R.: Bueno, esto se encuentra en fase de investigación y experimentación. Si se pudiera realizar de una forma más sofisticada y homologada, podría contestar con más veracidad esta pregunta.

P.: Durante la presentación del proyecto en el VI Congreso Internacional de Enfermería Pediátrica, recibió el premio a la mejor comunicación, ¿qué significó ese momento para usted? ¿Ha repercutido de alguna manera en la visibilización de «Amb tú»?

R.: Pues la verdad, fue una gran satisfacción, no solo personal sino también compartida con aquellas personas que me apoyaron es este proyecto desde el principio, para quienes me ayudaron con sus consejos y revisiones. Quisiera aprovechar para dar las gracias una vez más, a mi hospital, Casa de Salud de Valencia, que hizo todo posible, y en especial al equipo de pediatría del Departamento, al Comité Organizador y Científico por haberme otorgado este premio.

Gracias a este premio mi proyecto ha visto la luz y se ha difundido por medios de comunicación tanto en prensa, radio y televisión, como en redes sociales. Ha sido una locura y una gran alegría para mí y los míos.

P.: Según su punto de vista, ¿cómo se encuentra la investigación científica enfermera en el ámbito de la neonatología? ¿Cómo ha evolucionado a lo largo de los años y qué perspectivas de futuro aguarda?

R.: En nuestra profesión, no debemos dar la espalda a la investigación, aunque no sea fácil, sobre todo a los enfermeros, como yo, que tengo ya treinta años de profesión, y lo vemos como algo muy complicado. Las nuevas generaciones lo han trabajado durante su formación y para ellos es más fácil, por ello nosotros tenemos que aprender de ellos y viceversa, ya que pueden nutrirse de nuestra experiencia.

Creo que estamos en un punto en que la tecnología nos aplasta a todos y eso está muy bien, pero no debemos de olvidar el cuidado por excelencia, la delicadeza del amor y el respeto. Yo lo he aprendido de las Hermanas de la Caridad de Santa Ana, que siempre nos han transmitido su famoso «A nuestro estilo» basado en los siguientes fundamentos: sonríe, es gratis; llámale por su nombre; escúchale con atención, sin prisas; pide por favor y da las gracias; saluda siempre; habla mirando a la persona; di algo positivo, piropea; tócalo, ¡te siente!; trátalo con educación y delicadeza; respeta y acompaña en silencio.

La humanización en los cuidados es otra forma de investigación para mí más atractiva.

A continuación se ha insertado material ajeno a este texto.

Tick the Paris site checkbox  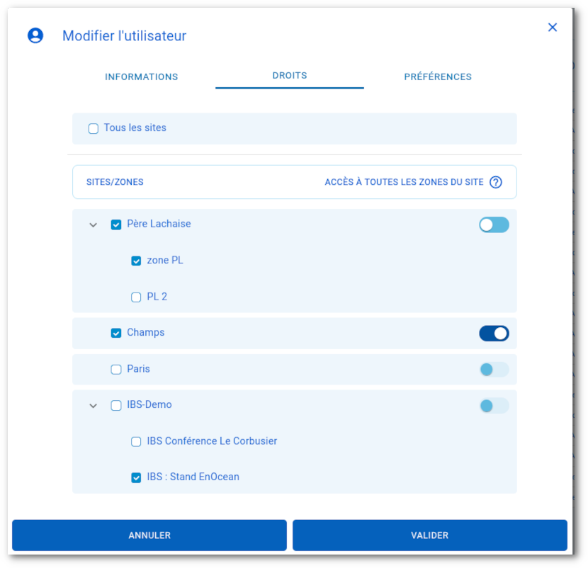116,370
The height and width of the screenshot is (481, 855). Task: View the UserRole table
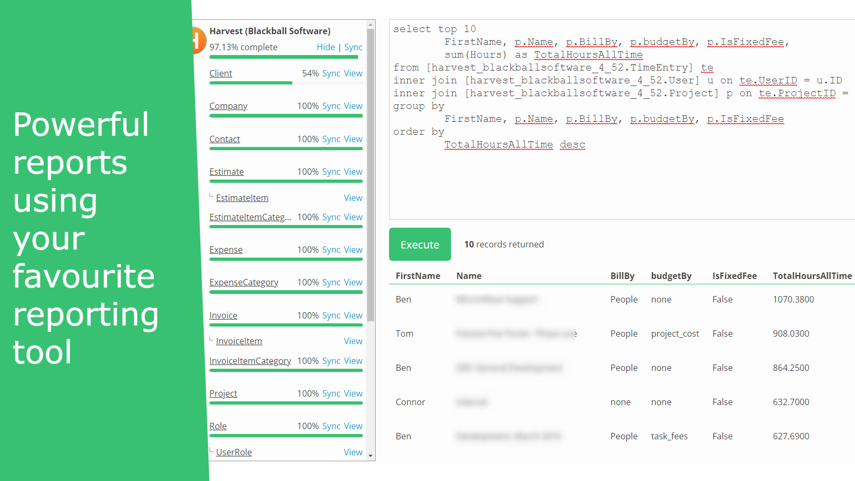pyautogui.click(x=353, y=452)
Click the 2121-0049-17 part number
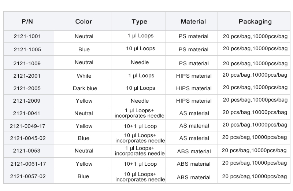The width and height of the screenshot is (293, 191). (27, 126)
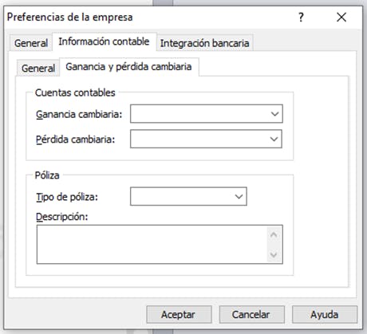Click the Descripción scrollbar down arrow
367x334 pixels.
274,255
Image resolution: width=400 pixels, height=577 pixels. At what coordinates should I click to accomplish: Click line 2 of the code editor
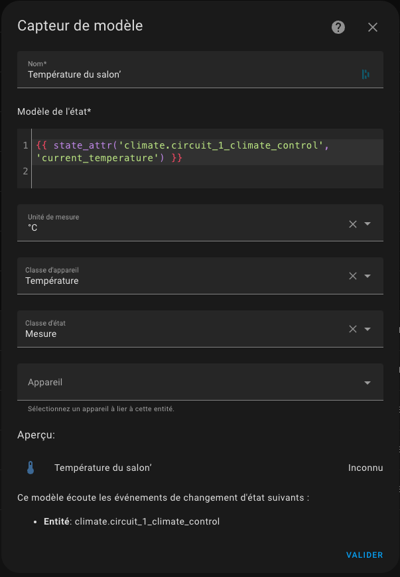click(x=209, y=171)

P.: ¿Qué importancia tiene la innovación en este ámbito de la sanidad?

R.: Es de vital importancia, porque no hay que tener miedo a las nuevas tendencias: siempre suman y mejoran los cuidados y la estancia en los hospitales, que es el principal objetivo.

P.: ¿Qué papel tienen los profesionales enfermeros en dicha innovación?

R.: Los enfermeros, junto con todos los profesionales de la sanidad, somos los que estamos en contacto directo con los pacientes. Así que tenemos que estar preparados para cualquier cambio e innovación para mejorar en nuestra profesión y así transmitirlo a nuestros pacientes.

La formación y la investigación, junto con el trabajo bien realizado, son el mejor tratamiento que podemos ofrecer. El paciente es un todo que hay que cuidarlo no solo en su enfermedad, sino también ofrecerle eso que no se registra en una gráfica o en un programa informático.

Respeto, cariño y cuidado, ya sea un recién nacido, un niño de pediatría, un adulto y por supuesto, un anciano.